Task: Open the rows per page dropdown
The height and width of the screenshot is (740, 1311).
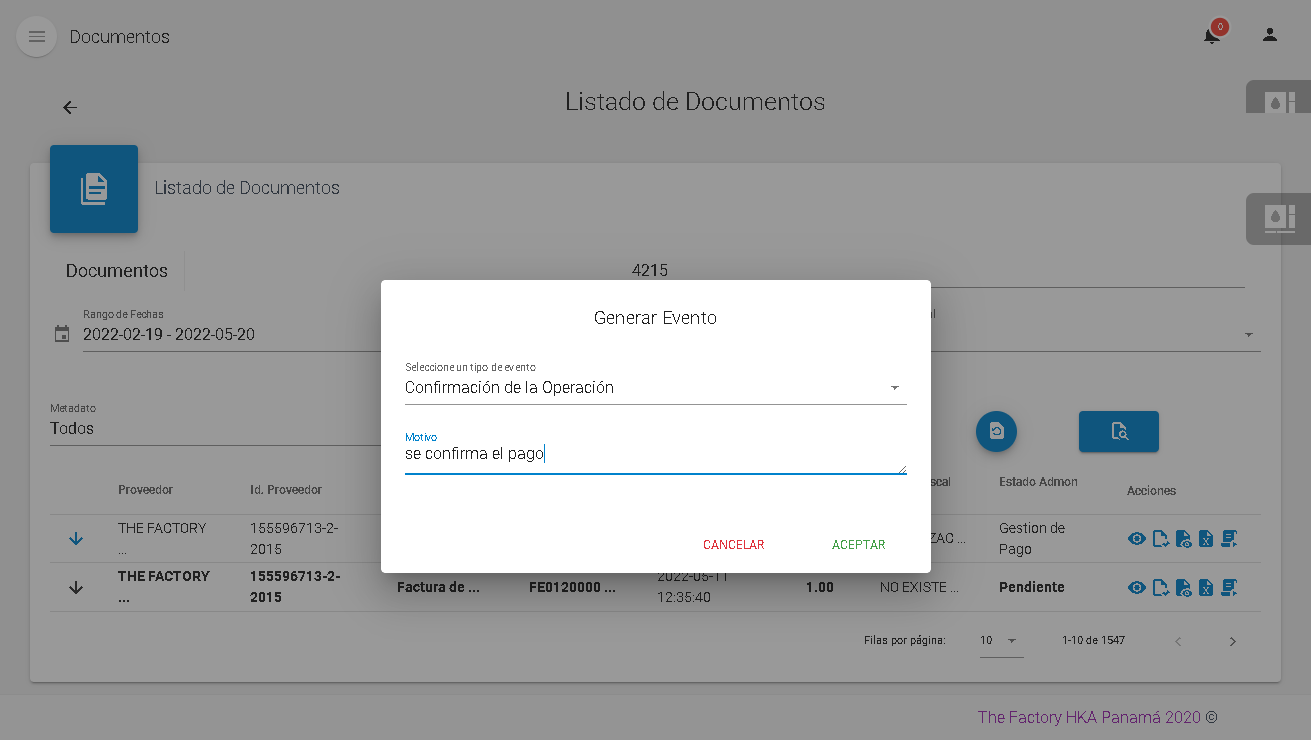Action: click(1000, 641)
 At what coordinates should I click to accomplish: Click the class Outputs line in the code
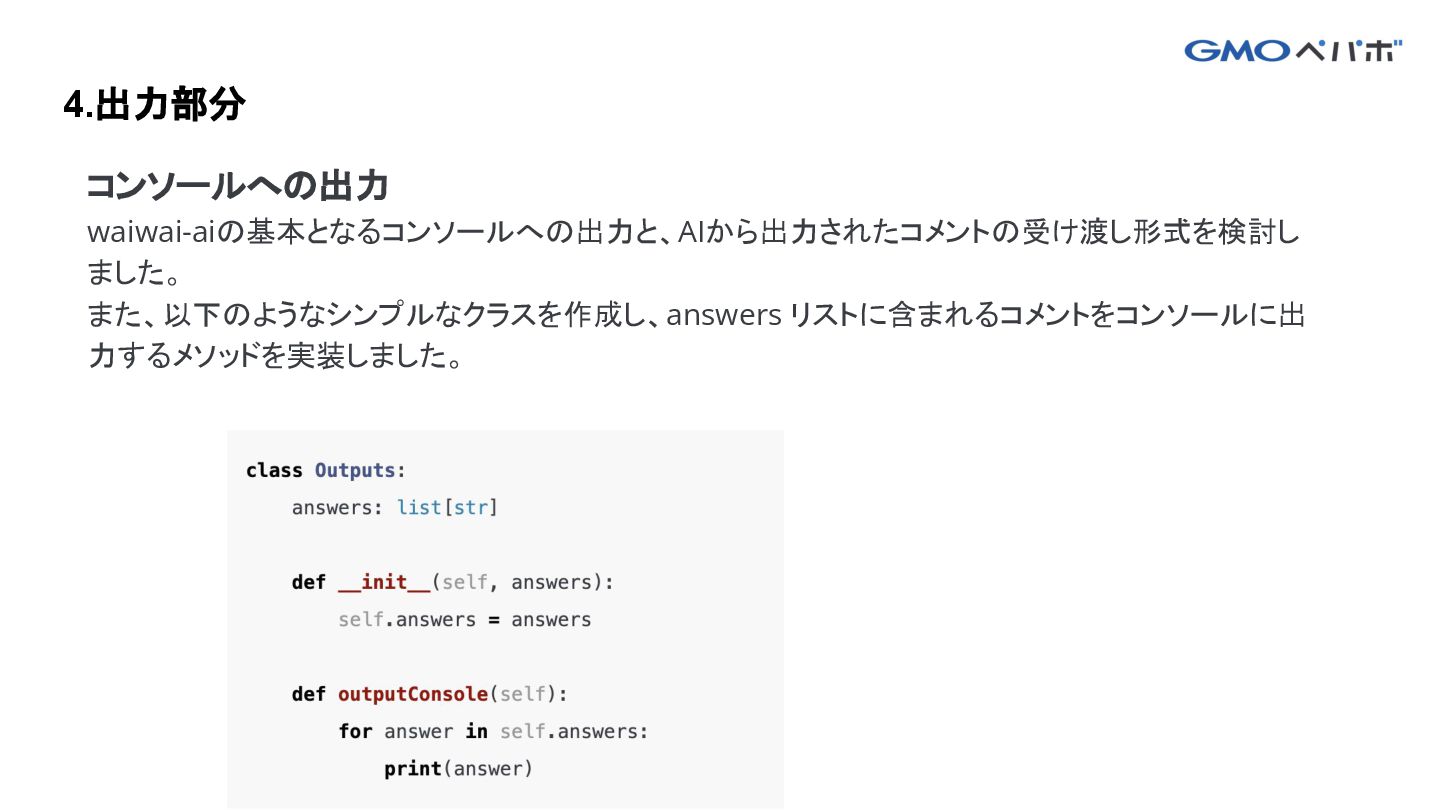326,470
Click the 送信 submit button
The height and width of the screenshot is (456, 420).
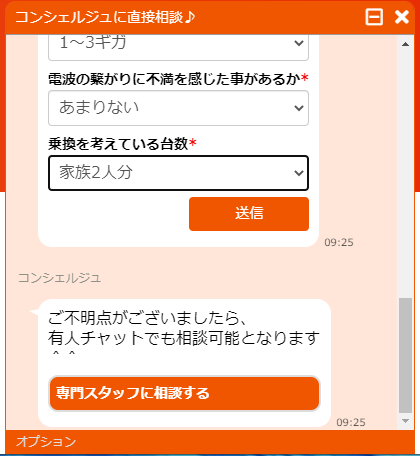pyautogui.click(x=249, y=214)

▬▬▬▬▬▬▬▬▬▬

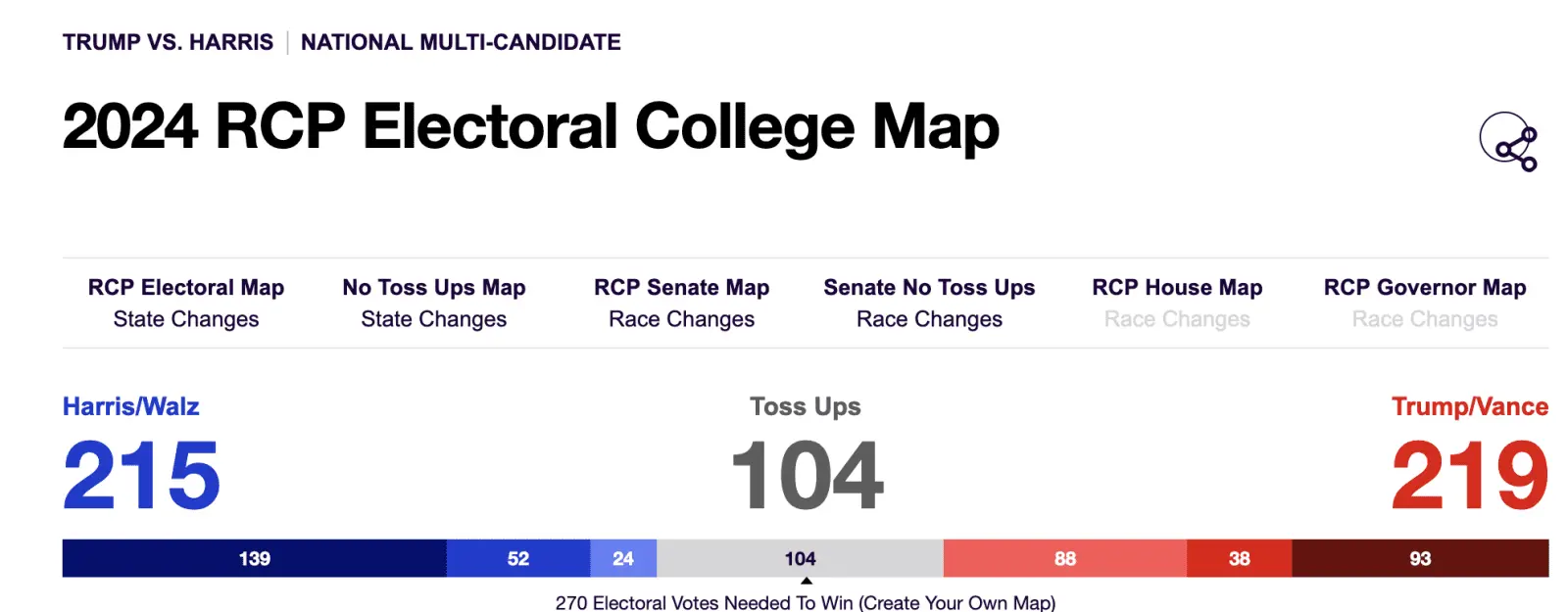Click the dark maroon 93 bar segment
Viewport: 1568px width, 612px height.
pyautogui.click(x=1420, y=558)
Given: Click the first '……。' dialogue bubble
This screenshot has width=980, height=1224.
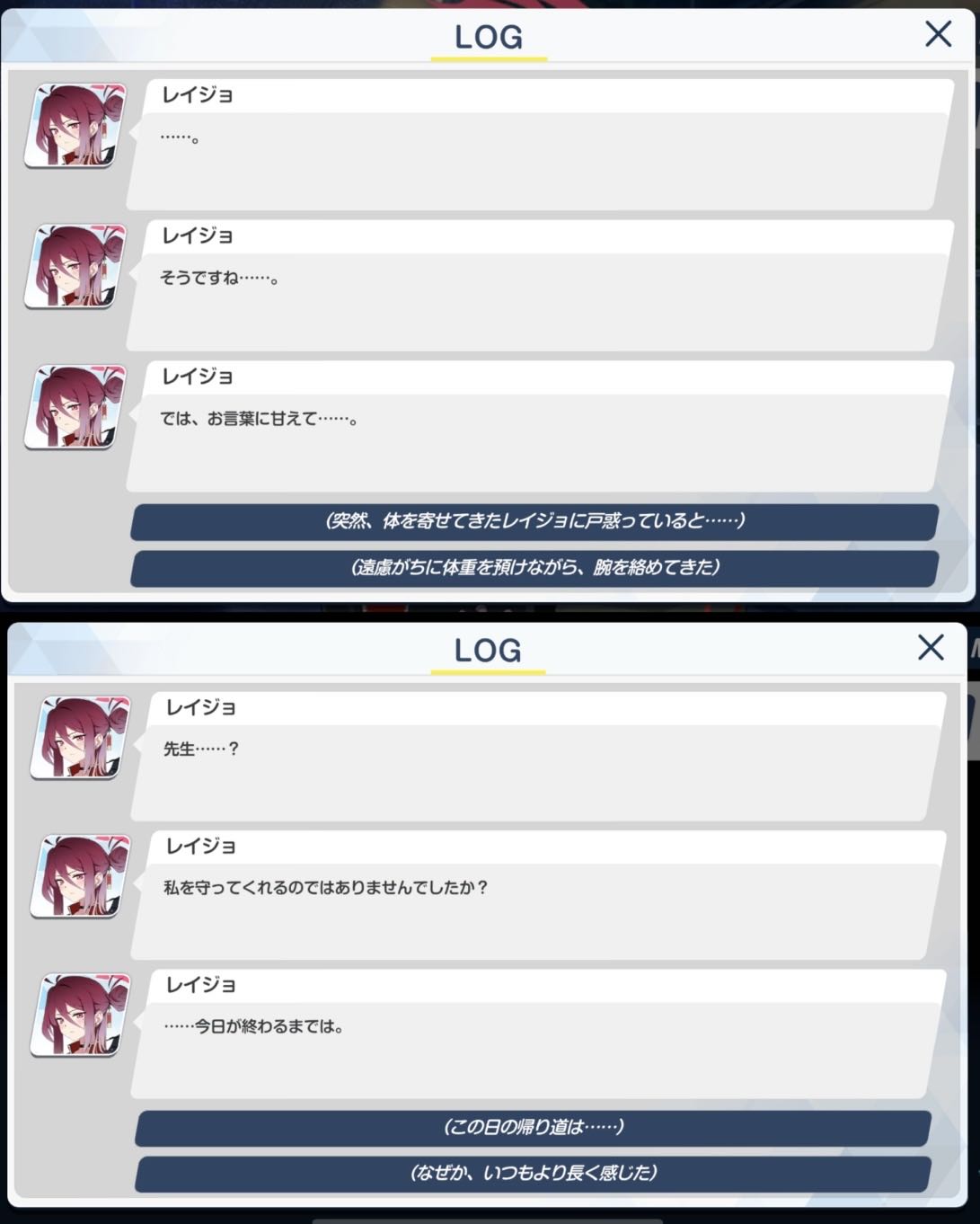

▬▬▬▬▬▬▬▬▬▬

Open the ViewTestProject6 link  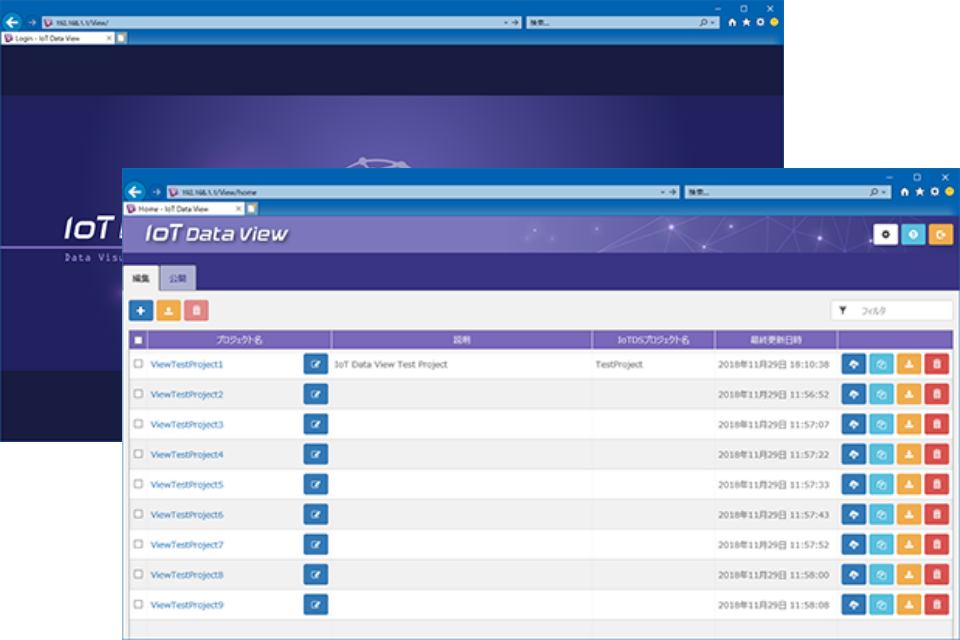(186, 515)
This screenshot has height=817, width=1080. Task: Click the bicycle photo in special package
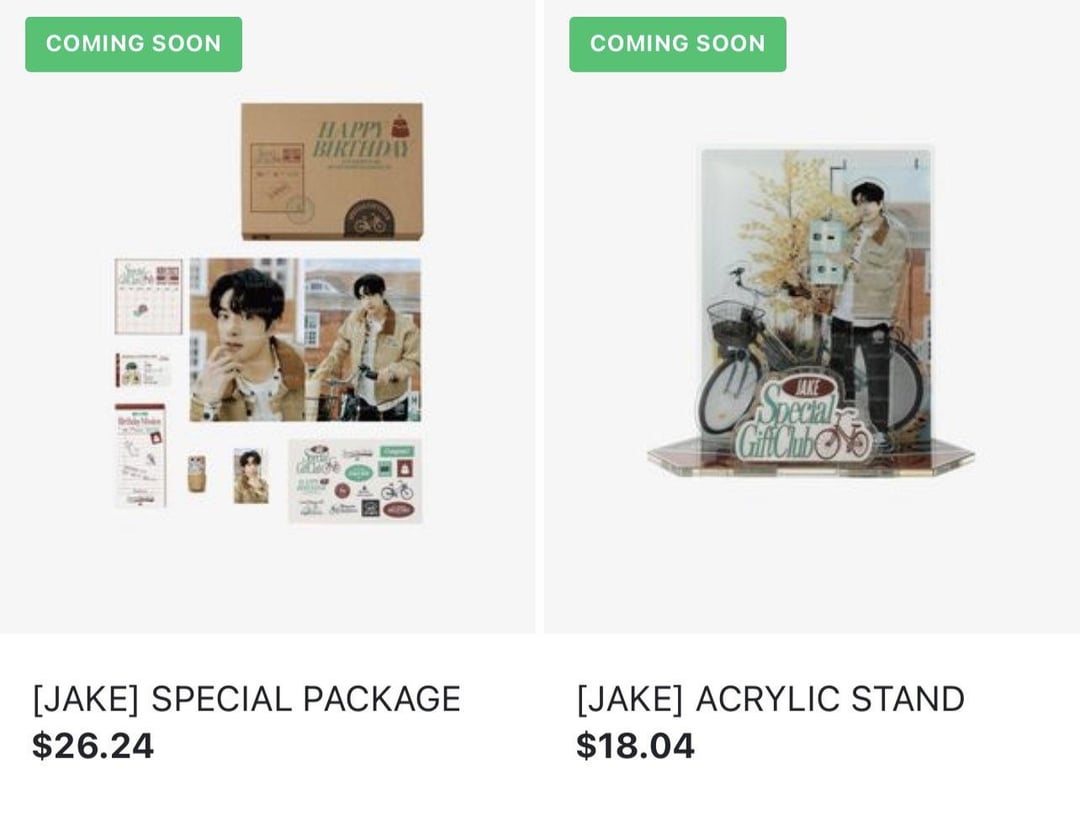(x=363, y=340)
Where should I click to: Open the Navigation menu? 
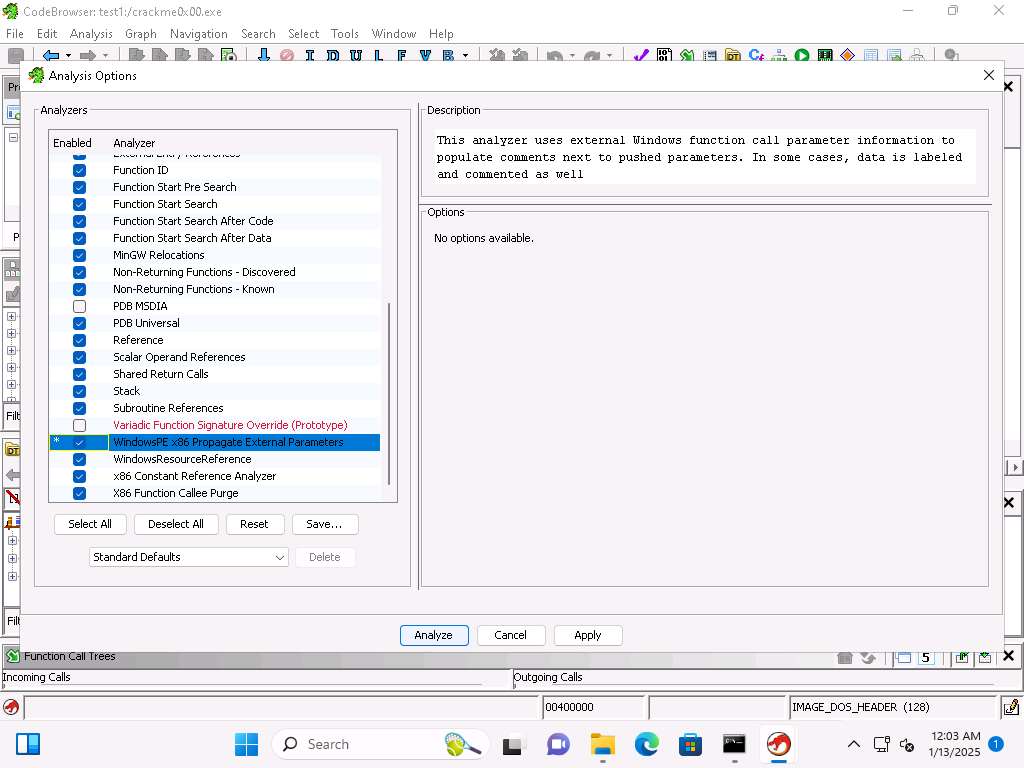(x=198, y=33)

▬▬▬▬▬▬▬▬▬▬

■ **PROBLEM STATEMENT**: What you return should be exactly the lines above, starting at the one with "Given: Click the first '……。' dialogue bubble" and ending at the one with "This screenshot has width=980, height=1224.", and nothing else.

■ **SOLUTION**:
Given: Click the first '……。' dialogue bubble
This screenshot has width=980, height=1224.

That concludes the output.